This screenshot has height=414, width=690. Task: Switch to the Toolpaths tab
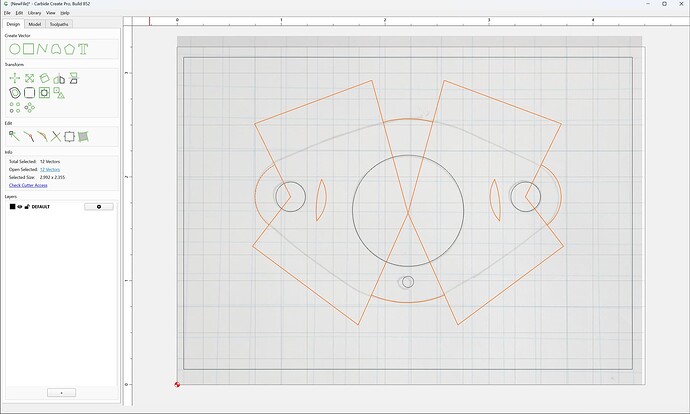[59, 24]
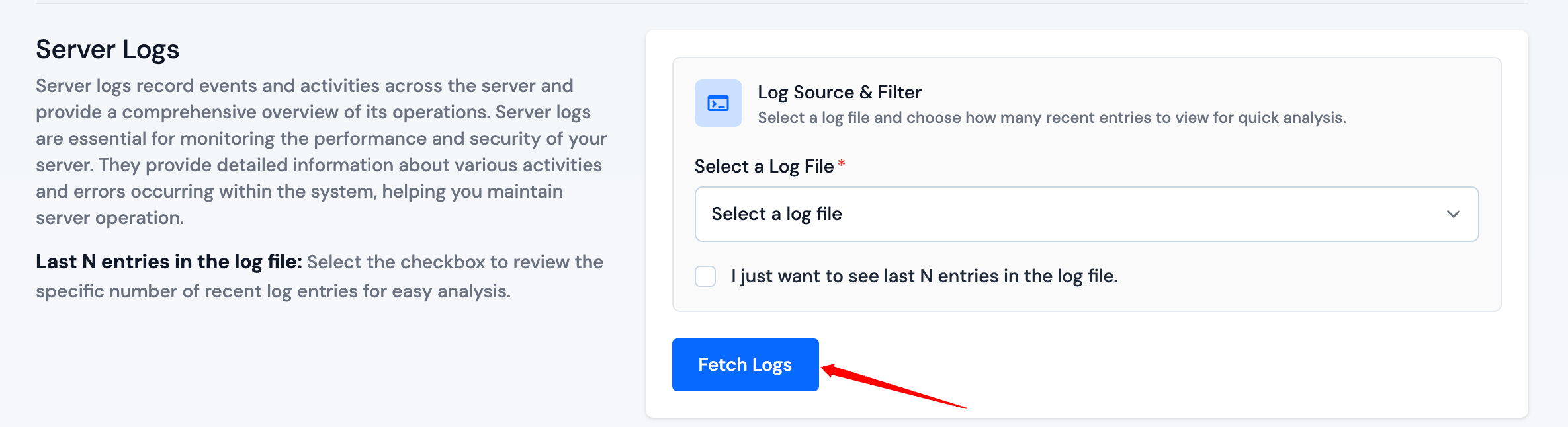Screen dimensions: 1568x427
Task: Click the subtitle under Log Source & Filter
Action: pyautogui.click(x=1051, y=118)
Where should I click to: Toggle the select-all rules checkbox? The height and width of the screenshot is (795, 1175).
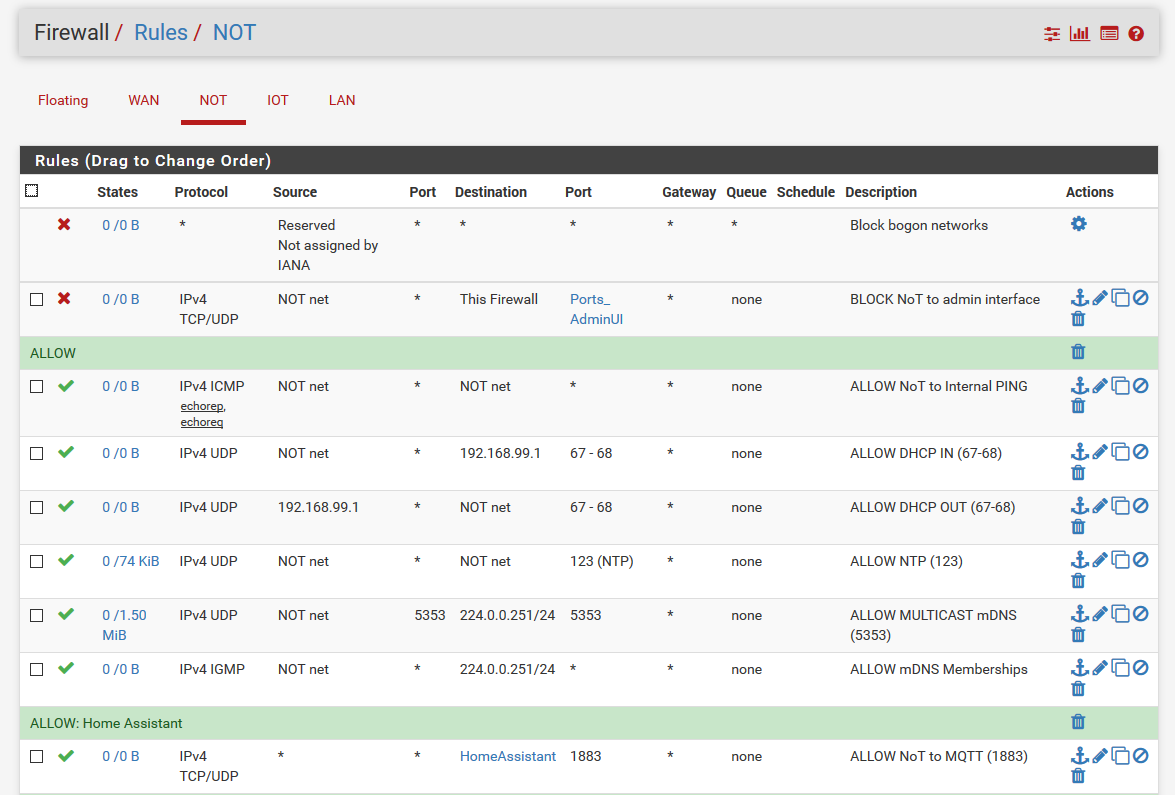pyautogui.click(x=31, y=191)
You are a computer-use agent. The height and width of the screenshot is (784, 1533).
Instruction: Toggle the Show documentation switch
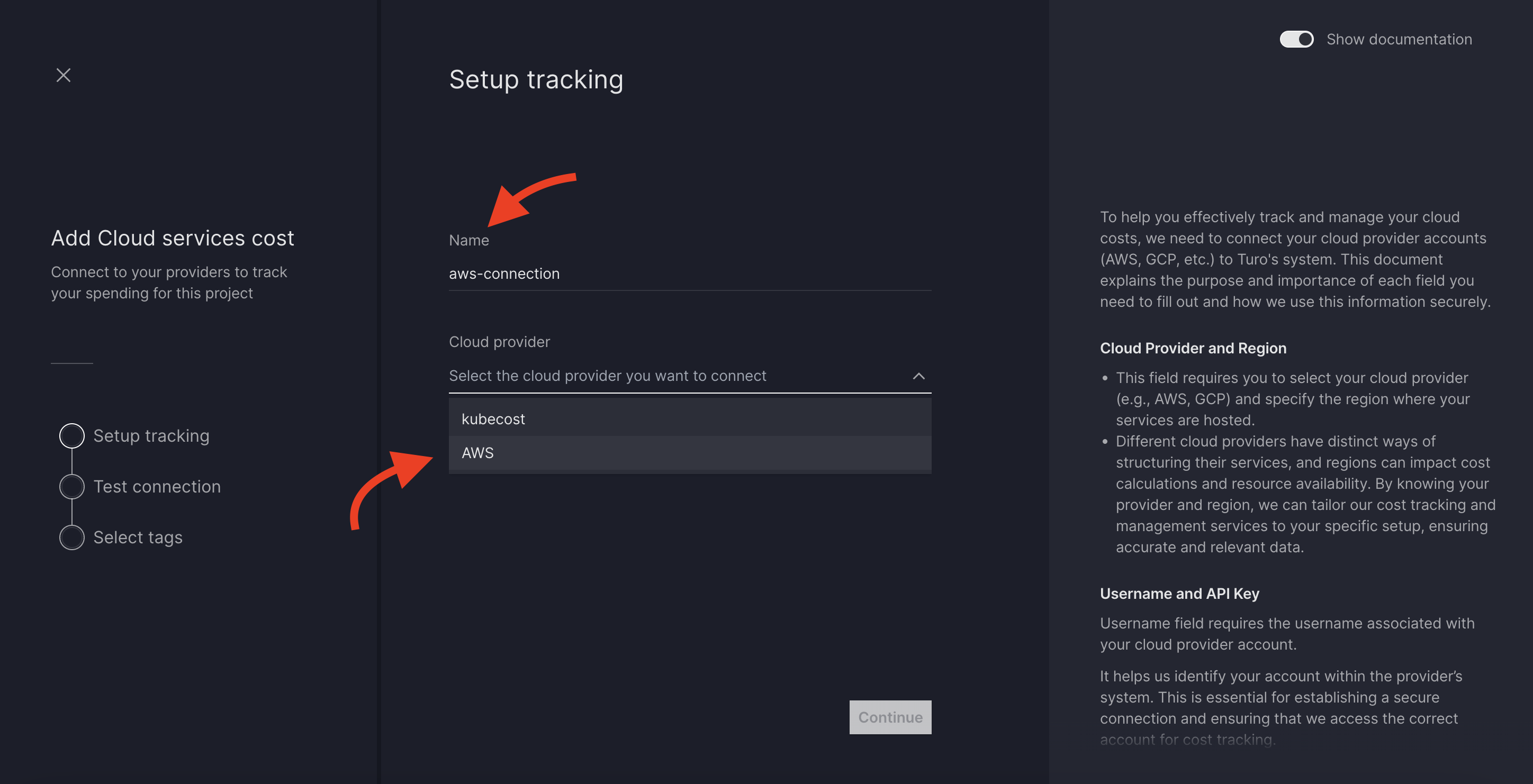coord(1296,39)
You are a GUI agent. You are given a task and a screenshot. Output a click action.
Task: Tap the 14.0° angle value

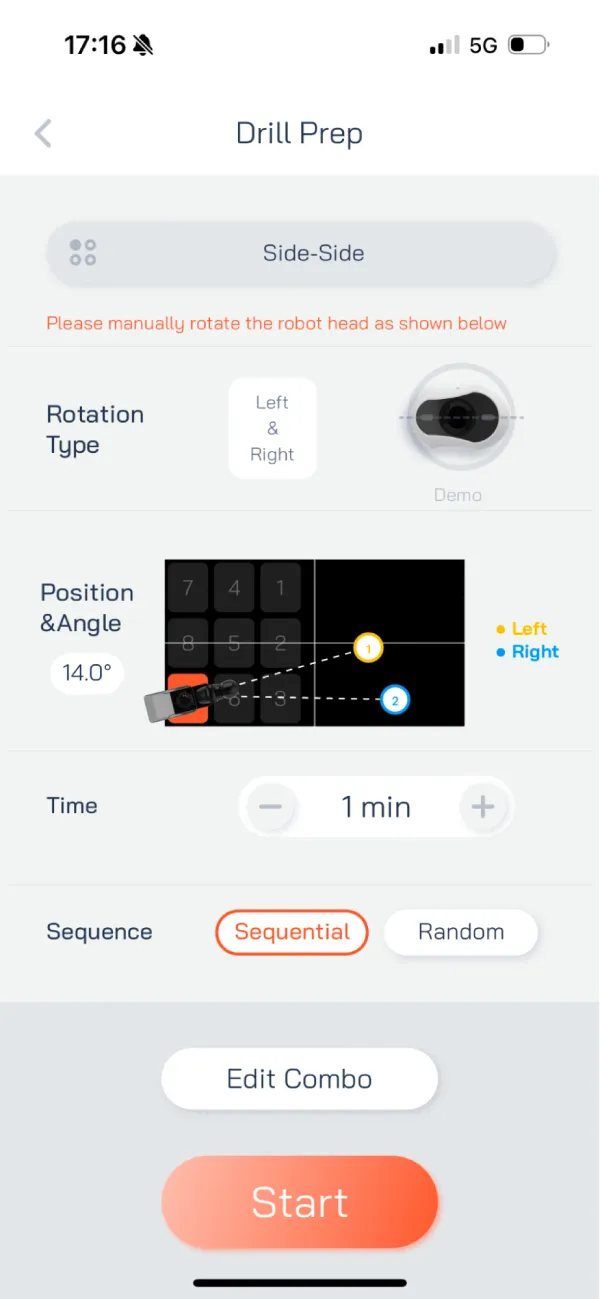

* _Instructions for the task_
Pull out every line of the items above that contains the string "width". Case counts.

* _Response_
This screenshot has height=414, width=690. Task: Switch to the Toolpaths tab
Where should I click to: Toggle the select-all rules checkbox? The height and width of the screenshot is (795, 1175).
You are a computer-use agent. The height and width of the screenshot is (784, 1533).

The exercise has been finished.